The position requires extensive experience with production infrastructure at scale, particularly working with Kubernetes and GPU workloads. You'll be responsible for designing and managing complex Linux-based distributed computing environments, while working closely with ML Engineers and data scientists. The role involves participating in a 24x7 on-call rotation (with compensation).
Cohere offers a flexible, remote-friendly environment with offices in major tech hubs including Toronto, New York, San Francisco, and London. The company values diversity and fosters an inclusive culture where teams collaborate across different time zones. Benefits include comprehensive health coverage, parental leave, personal enrichment allowances, and generous vacation time.

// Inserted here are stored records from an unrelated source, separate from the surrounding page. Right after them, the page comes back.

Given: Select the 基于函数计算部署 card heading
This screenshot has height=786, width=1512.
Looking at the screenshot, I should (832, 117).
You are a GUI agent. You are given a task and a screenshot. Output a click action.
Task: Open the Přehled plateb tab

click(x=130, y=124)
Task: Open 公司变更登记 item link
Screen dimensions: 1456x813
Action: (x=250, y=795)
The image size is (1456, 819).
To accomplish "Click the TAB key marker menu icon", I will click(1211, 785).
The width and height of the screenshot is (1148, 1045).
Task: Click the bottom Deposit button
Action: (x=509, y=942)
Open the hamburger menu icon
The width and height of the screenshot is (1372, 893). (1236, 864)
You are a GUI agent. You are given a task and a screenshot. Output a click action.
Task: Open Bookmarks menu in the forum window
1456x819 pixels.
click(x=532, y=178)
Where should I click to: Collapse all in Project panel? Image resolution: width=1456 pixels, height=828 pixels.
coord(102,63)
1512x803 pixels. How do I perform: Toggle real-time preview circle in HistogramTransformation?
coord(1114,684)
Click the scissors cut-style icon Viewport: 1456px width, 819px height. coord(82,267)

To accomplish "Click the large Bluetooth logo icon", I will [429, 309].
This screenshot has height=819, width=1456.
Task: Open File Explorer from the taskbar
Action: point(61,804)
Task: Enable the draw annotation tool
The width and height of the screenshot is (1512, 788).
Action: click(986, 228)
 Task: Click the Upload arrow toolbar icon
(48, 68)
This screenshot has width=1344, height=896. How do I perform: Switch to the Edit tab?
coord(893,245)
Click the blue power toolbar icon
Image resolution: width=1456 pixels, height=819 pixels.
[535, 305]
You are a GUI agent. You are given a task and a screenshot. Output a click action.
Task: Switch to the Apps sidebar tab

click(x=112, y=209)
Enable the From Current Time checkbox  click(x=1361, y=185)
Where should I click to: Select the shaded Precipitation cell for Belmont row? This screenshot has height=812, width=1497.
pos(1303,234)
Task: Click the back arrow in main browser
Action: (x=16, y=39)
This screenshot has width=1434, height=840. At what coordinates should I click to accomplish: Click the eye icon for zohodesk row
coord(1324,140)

The ideal candidate brings 5+ years of engineering experience, strong problem-solving abilities, and adaptability. Specific expertise in areas such as distributed filesystems, cloud provider integration, or analytics and observability tools is highly valued. You'll be joining a team of world-class professionals working on cutting-edge AI technology, making a direct impact on the company's mission to scale intelligence to serve humanity.